Is there a nice general formula for $\int \frac{dx}{x^n-1}$ and/or $\int \frac{dx}{\Phi_n(x)}$?

Question

Question is in the title, where $\Phi_n$ denotes the $n$-th cyclotomic polynomial.

Motivation: I'm just teaching my calculus students basic integration of rational functions with $\log$ and $\arctan$, so I wondered about this.

Observation and more precise question: Pairing complex conjugates, over $\mathbb R$ these polynomials split into factors of the forms $x-1$, $x+1$, and $$f_{k,n}(x) = x^2-2\cos(2k\pi/n)x +1,$$ where the reciprocal of the last one, if I'm not mistaken, has antiderivative $$\frac{1}{\sin(2k\pi/n)}\arctan\left(\frac{x-\cos(2k\pi/n)}{\sin(2k\pi/n)}\right).$$ Now using partial fractions and then integrating, one gets summands of the following types:

• A) $\log|x-1|$
• B) $\log|x+1|$
• C) $\frac{1}{\sin(2k\pi/n)}\arctan\left(\frac{x-\cos(2k\pi/n)}{\sin(2k\pi/n)}\right)$
• D) $\log (f_{k,n}(x))$.

(The last two, which come from taking apart something of the form $$\frac{\text{linear}}{f_{k,n}(x)},$$ are of course the only ones in $\int \frac{dx}{\Phi_n(x)}$ for $n\ge 3$.)
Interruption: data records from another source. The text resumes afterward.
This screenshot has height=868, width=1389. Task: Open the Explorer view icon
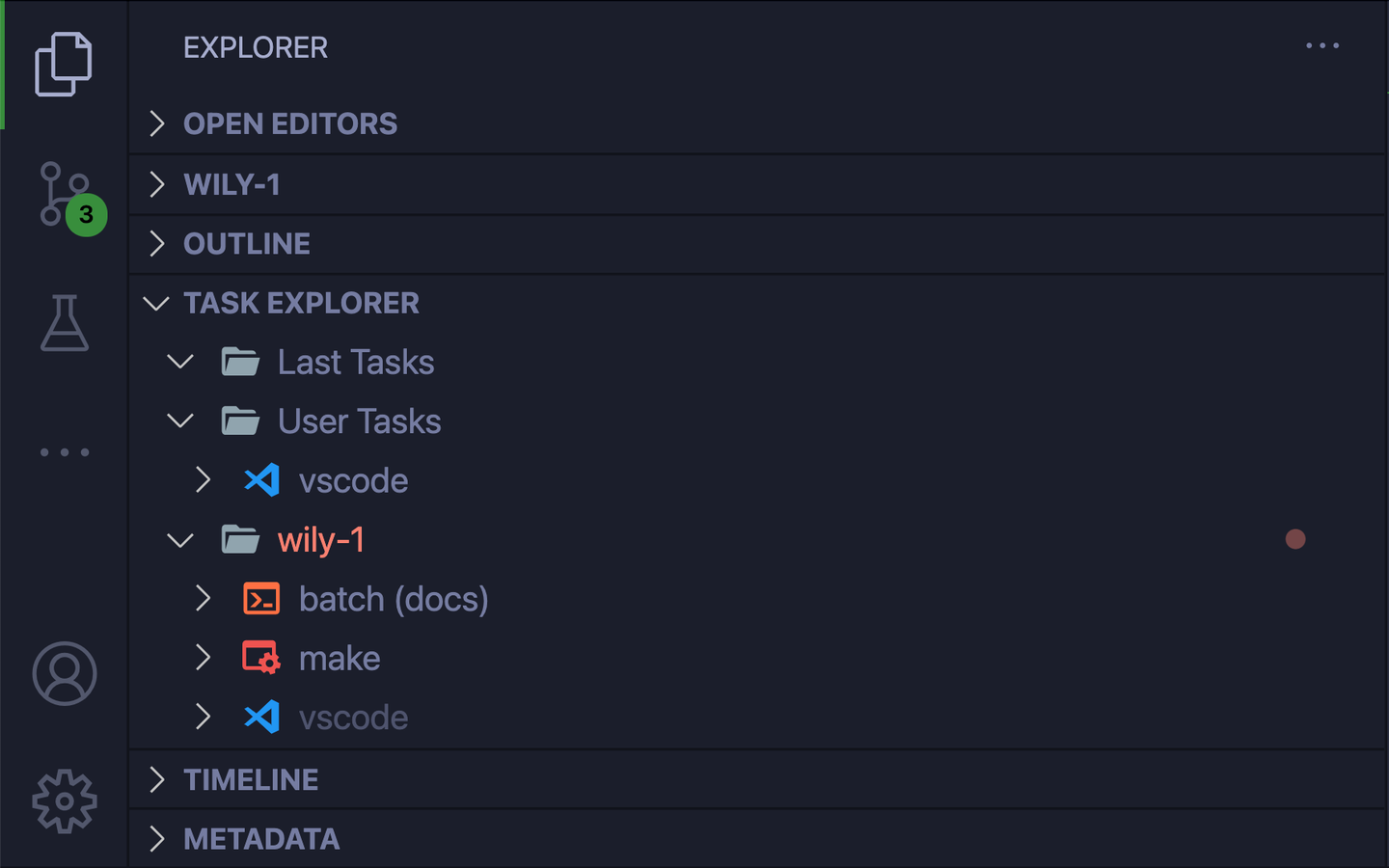tap(65, 63)
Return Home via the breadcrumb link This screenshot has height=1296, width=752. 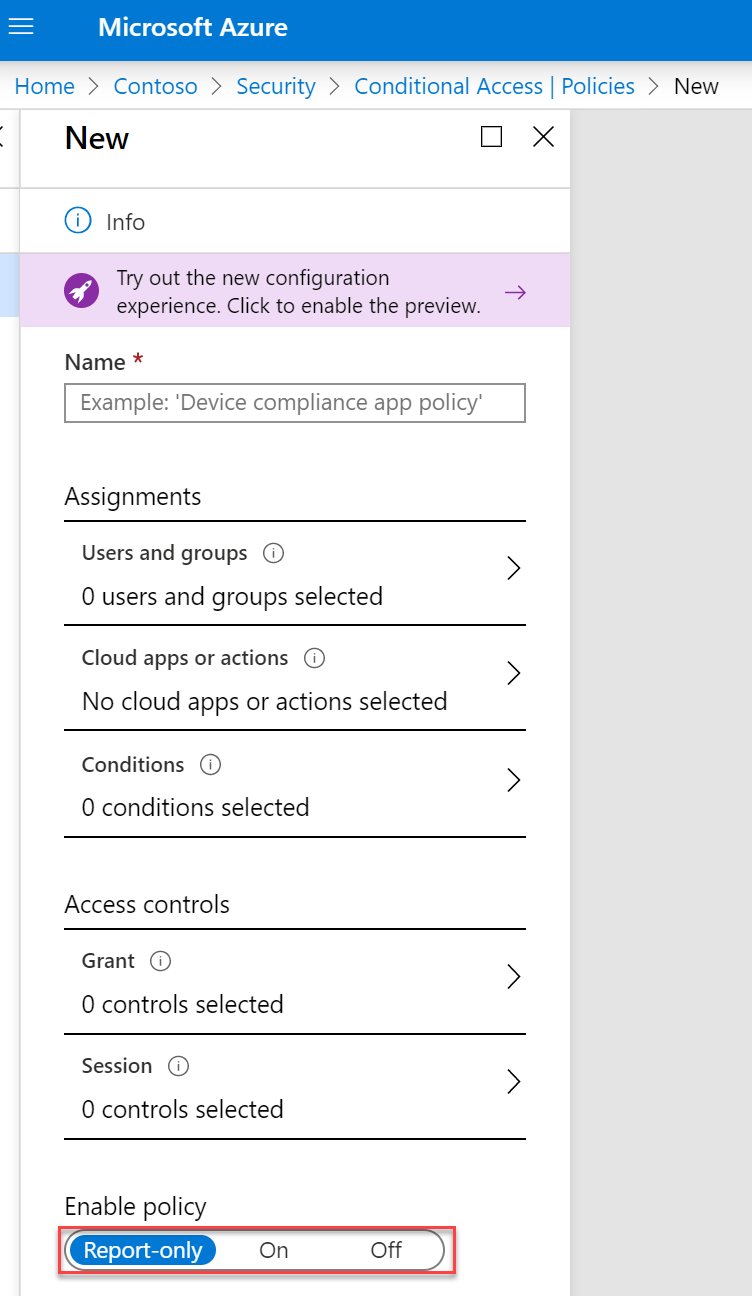pyautogui.click(x=44, y=86)
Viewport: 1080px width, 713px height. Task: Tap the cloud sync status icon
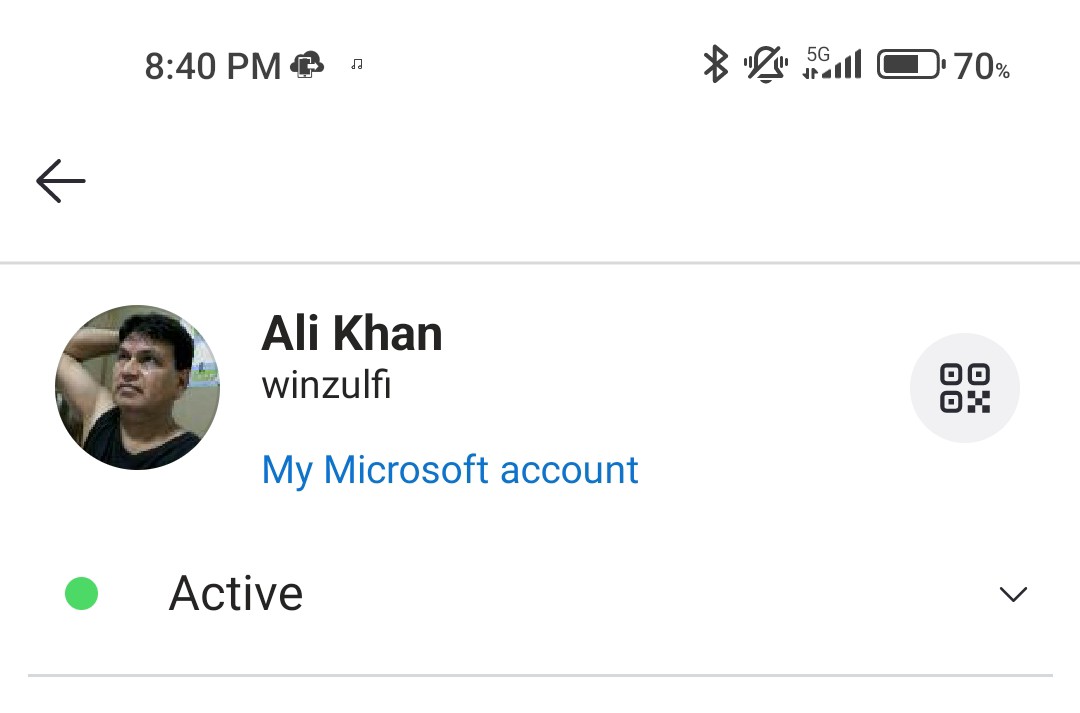tap(307, 65)
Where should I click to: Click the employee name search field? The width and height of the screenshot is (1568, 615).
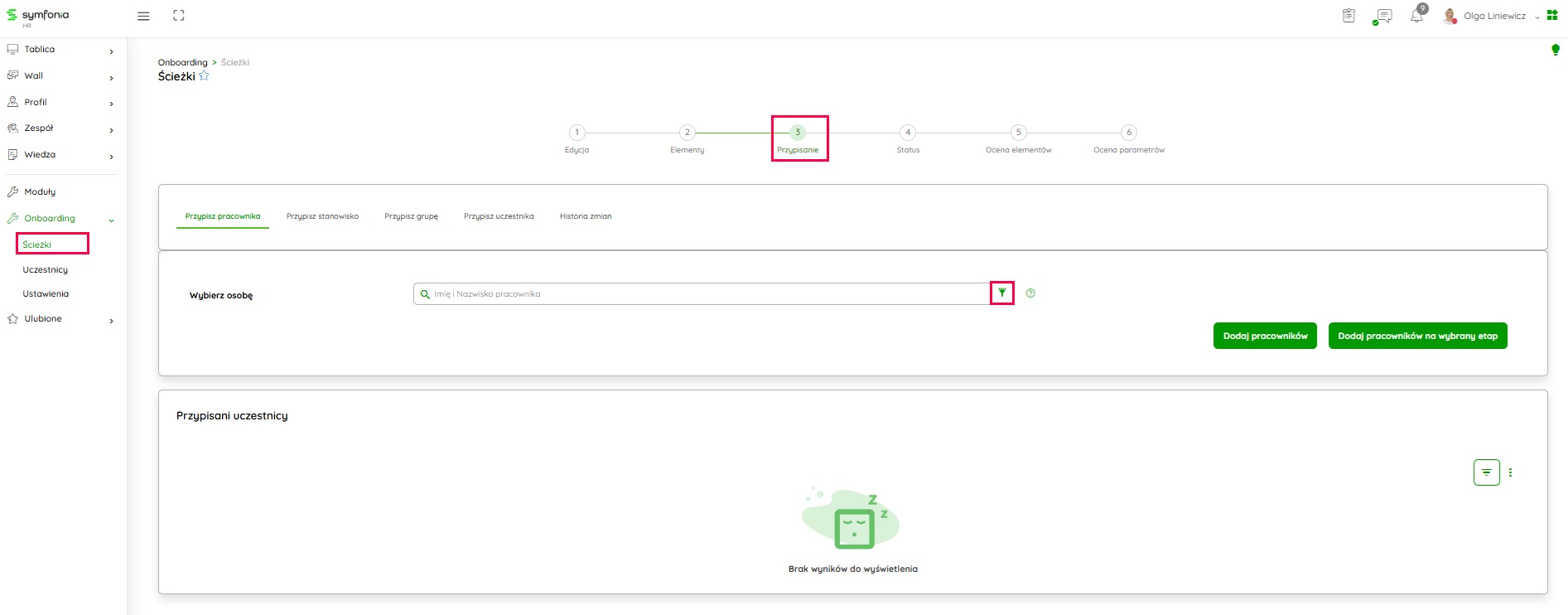[704, 294]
These bits I recognise in the example formulae below and I'm happy to have these as "building blocks" in a general formula. So I guess all I'm really asking for is a formula which gives the coefficients of each of the terms A)-D) in the integrals. In other words, we have

$$\int \frac{dx}{x^n-1} = \color{red}{A_n} \cdot \log|x-1| + \color{red}{B_n} \cdot \log|x+1| + \sum_{1\le k <\frac{n}{2}} \frac{\color{red}{C_{n,k}}}{\sin(2k\pi/n)}\arctan\left(\frac{x-\cos(2k\pi/n)}{\sin(2k\pi/n)}\right) + \sum_{1\le k <\frac{n}{2}} \color{red}{D_{n,k}} \log(f_{n,k})$$

and for $n \ge 3$,

$$ \int \frac{dx}{\Phi_n(x)} = \sum_{1\le k <\frac{n}{2}\\gcd(k,n)=1} \frac{\color{red}{E_{n,k}}}{\sin(2k\pi/n)}\arctan\left(\frac{x-\cos(2k\pi/n)}{\sin(2k\pi/n)}\right) + \sum_{1\le k <\frac{n}{2}\\gcd(k,n)=1} \color{red}{F_{n,k}} \log(f_{n,k})$$

and I'm looking for closed formulae depending on $n$ and $k$ for the coefficients in red.
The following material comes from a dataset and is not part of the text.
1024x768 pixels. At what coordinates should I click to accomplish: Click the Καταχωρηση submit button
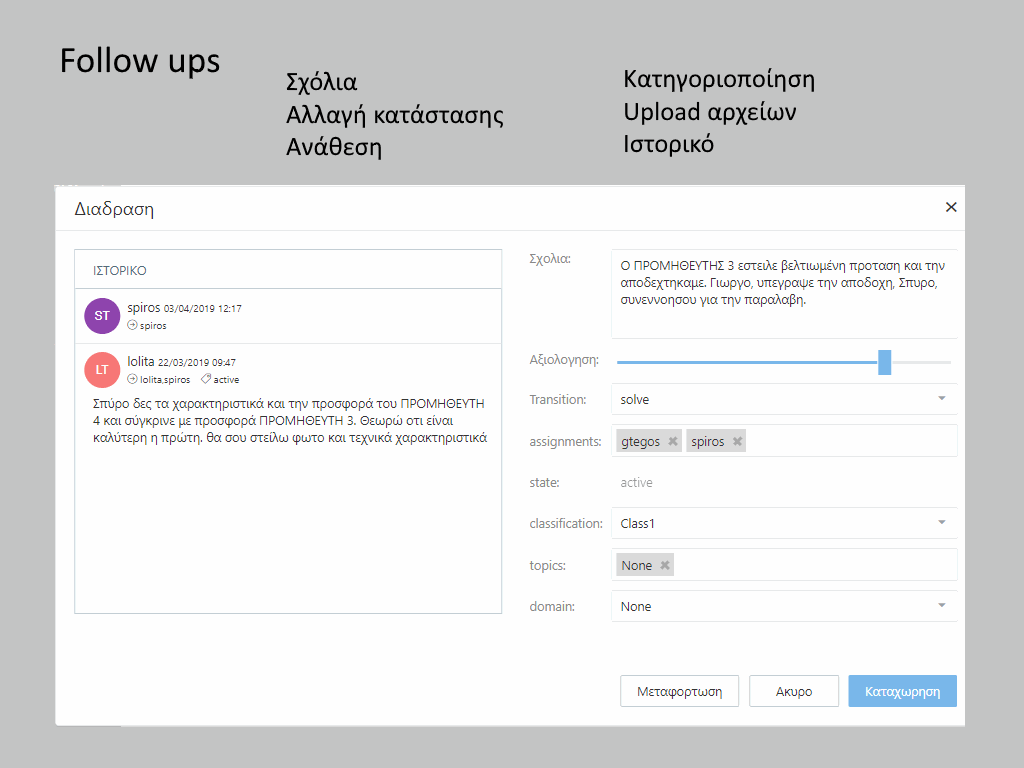point(902,691)
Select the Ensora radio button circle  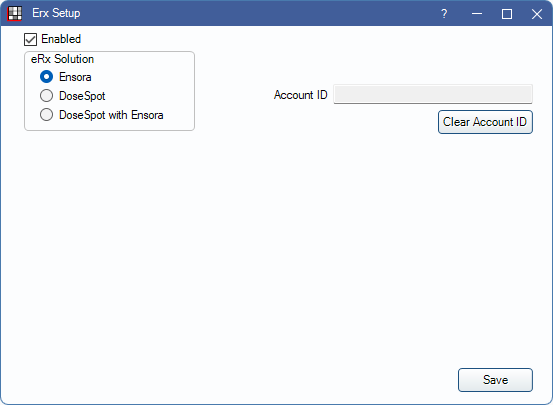[x=47, y=77]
Idea: I assume if one goes to $\mathbb C$ one just gets terms of the form $$ \log (x-\zeta)$$ where $\zeta$ runs through the respective roots of unity, and choosing the right branches of $\log$ and grouping complex conjugates together might give a formula for the coefficients. But going through this is beyond me at this point.

Edit:

From Eric Wofsey's answer one gets, by pairing complex conjugates and using the well-known relation (1, 2, 3) between arctan and complex logarithm (leaving out domain restriction and integration constants):

$$\int \frac{dx}{x^n-1} = \color{red}{\frac{1}{n}} \cdot \log|x-1| + \color{blue}{(}(\color{red}{-\frac{1}{n}}) \cdot \log|x+1|\color{blue}{)} + \sum_{1\le k <\frac{n}{2}} \color{red}{\frac{-2\sin(2k\pi/n)}{n}}\arctan\left(\frac{x-\cos(2k\pi/n)}{\sin(2k\pi/n)}\right) + \sum_{1\le k <\frac{n}{2}} \color{red}{\frac{\cos(2k\pi/n)}{n}} \log(f_{n,k})$$

(where the term in $\color{blue}{\text{blue}}$ brackets appears iff $n$ is even), i.e my original normalisation of the arctan-term was bad, would give $C_{n,k} = -2\sin^2(2k\pi/n)/n$),;

and for $n \ge 3$,

$$\int \frac{dx}{\Phi_n(x)} = \sum_{1\le k <\frac{n}{2}\\gcd(k,n)=1} \color{red}{-2\cdot\mathfrak{Im}\left(\frac{1}{\Phi'_n(\zeta_k)}\right)}\arctan\left(\frac{x-\cos(2k\pi/n)}{\sin(2k\pi/n)}\right) + \sum_{1\le k <\frac{n}{2}\\gcd(k,n)=1} \color{red}{\mathfrak{Re}\left(\frac{1}{\Phi'_n(\zeta_k)}\right)} \log(f_{n,k})$$

(where $\zeta_{k,n} = \exp(2k\pi i/n)$).

Remains only the question if there is a nice general formula for the real/imaginary part of $\displaystyle \frac{1}{\Phi'_n(\zeta_k)}$. I have asked that as a new question here.

Answer 1

You can get a pretty simple expression using partial fractions over $\mathbb{C}$. In general, if $f(x)=(x-a_1)\dots(x-a_n)$ is a monic polynomial with distinct roots over $\mathbb{C}$, then we have the partial fractions decomposition $$\frac{1}{f(x)}=\sum_{k=1}^n\frac{1}{f'(a_k)(x-a_k)}.$$ (You can verify that this decomposition is correct by multiplying both sides by $x-a_k$ and taking the limit as $x\to a_k$: on the left side you have the limit of $\frac{x-a_k}{f(x)}$ which is exactly the reciprocal of the difference quotient for $f'(a_k)$ and so converges to $\frac{1}{f'(a_k)}$.)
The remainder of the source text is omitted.